Jika tak macet, berkendara dari Jakarta menuju Bandung lewat jalan tol Cipularang hanya menghabiskan waktu sekitar tiga jam. Namun realita itu hanya jadi utopia, apalagi pada hari Sabtu, ketika ribuan mobil dari Jakarta berduyun-duyun ke kota kembang untuk pelesir. Macet pun tak bisa ditolak. Tiga sohib karib, Raka (Ananda Omesh), Willy (Boy William), dan Rio (Arie Dagienkz), terjebak dalam antrean panjang itu sejak pagi. Padahal mereka sedang dikejar tenggat. Nenek Raka (Nani Widjaja) yang sedang sekarat ingin menyantap brownies kukus Mama Cake bikinan langsung dari toko pusatnya di Bandung. Ayah Raka (Rudy Salam) mewajibkan kue brownies itu sudah tiba di Jakarta pada pukul 1 siang.
Sebagaimana sebuah road movie, tentu plot Mama Cake membuat permintaan ayah Raka jadi kemustahilan, karena rentetan kejadian naas menimpa ketiga sahabat ini. Rentetan kejadian itu tapi dijawantahkan kelewat cerewet oleh pembuat film. Bukan cuma akibat rangkaian dialog dan muatannya yang amat padat, tapi yang paling mengganggu mata adalah visualisasinya. Apa yang terucap dari mulut para tokohnya tampil lagi secara tertulis di layar. Belum lagi penyuntingannya yang boros, bahkan untuk satu adegan saja.
Anggy Umbara, sutradara film ini, jelas terinspirasi dari cara penuturan cerita ala komik lewat panel-panel dan grafis yang penuh warna. Namun, hanya sebatas itu. Selebihnya ia menjadi epigon, sebut saja, Edgar Wright yang menyutradari film populer Scott Pilgrim vs. The World (2010). Apalagi, kita sebagai penonton dijejali secara paksa untuk menerima gaya yang disajikan terlalu repetitif itu, tanpa diberi kepercayaan lebih luas untuk mencerna dan menafsirkannya sendiri. Otomatis yang terjadi di sini adalah verbalisme.
Pemaksaan ini juga mewujud dalam beberapa topik obrolan ketiga sohib ini, yang lagi-lagi mengacu pada verbalisme. Sifat verbalisme yang mengutamakan kata-kata ketimbang gambar memang tampil telanjang dalam berbagai adegan dalam Mama Cake. Misalnya, warna-warna mencolok dipakai pembuat film pada latar eksterior ketika ketiga sohib ini sedang berdialog panjang lebar.
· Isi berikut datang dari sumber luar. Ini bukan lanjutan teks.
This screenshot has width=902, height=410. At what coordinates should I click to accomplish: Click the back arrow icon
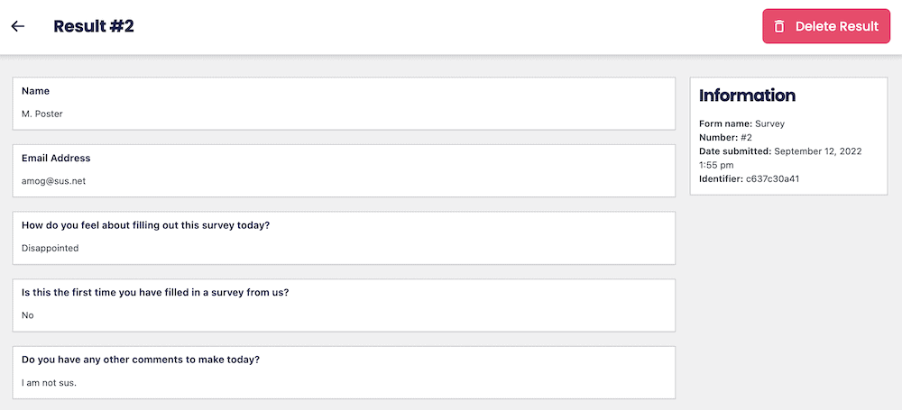pyautogui.click(x=18, y=26)

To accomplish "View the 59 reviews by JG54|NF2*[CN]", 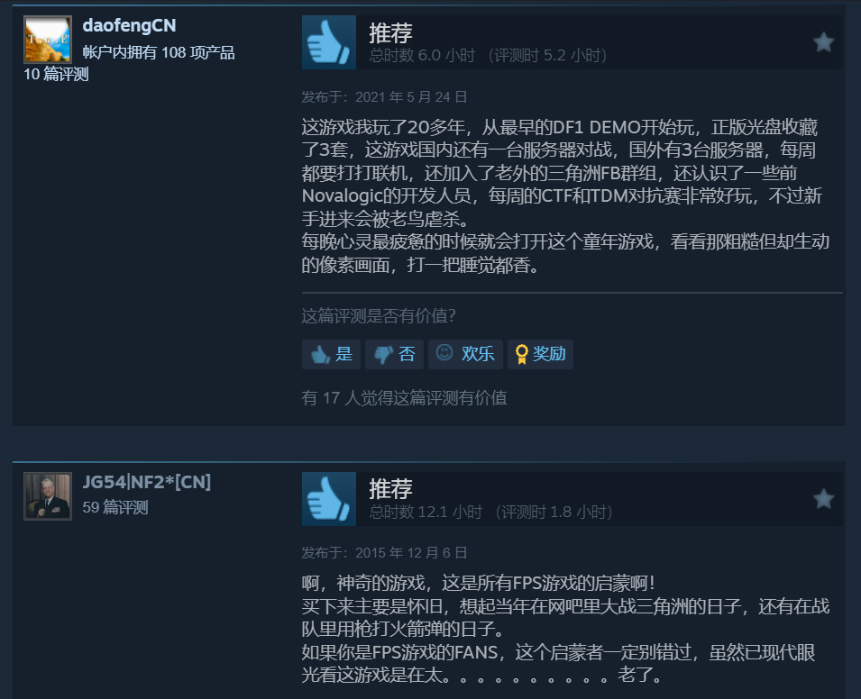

Pewarnaan seperti ini justru membuat gambar tampak wagu dan sekadar wujud implementasi sebuah gaya yang dianut pembuat film.
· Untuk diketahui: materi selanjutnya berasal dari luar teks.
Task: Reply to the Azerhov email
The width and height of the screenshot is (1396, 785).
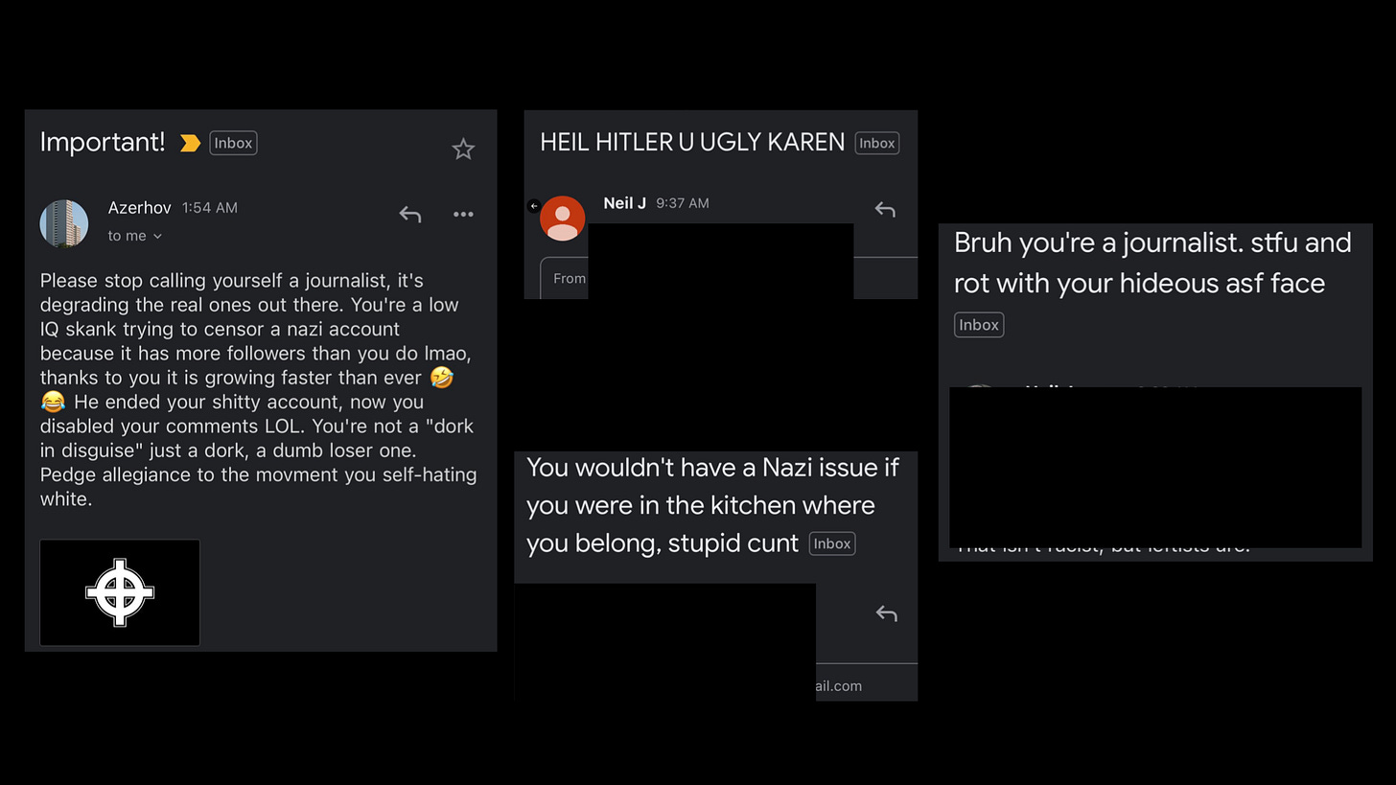Action: click(409, 215)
Dari topik-topik obrolan itu pula, tertangkap upaya pembuat film untuk melontarkan komentar-komentar sosial yang kritis tentang kehidupan modern muda-mudi metropolitan. Itupun sembari meniupkan nafas spiritualitas dan mengulas isu moralitas secara banal, salah satunya dengan menampilkan perilaku homoseksual yang stereotipikal. Namun karena cara komentarnya bersifat turistik, maka tak pelak lagi, verbalisme dalam film ini pun terasa menceramahi. Dan, kita tahu bioskop bukanlah mimbar untuk ceramah.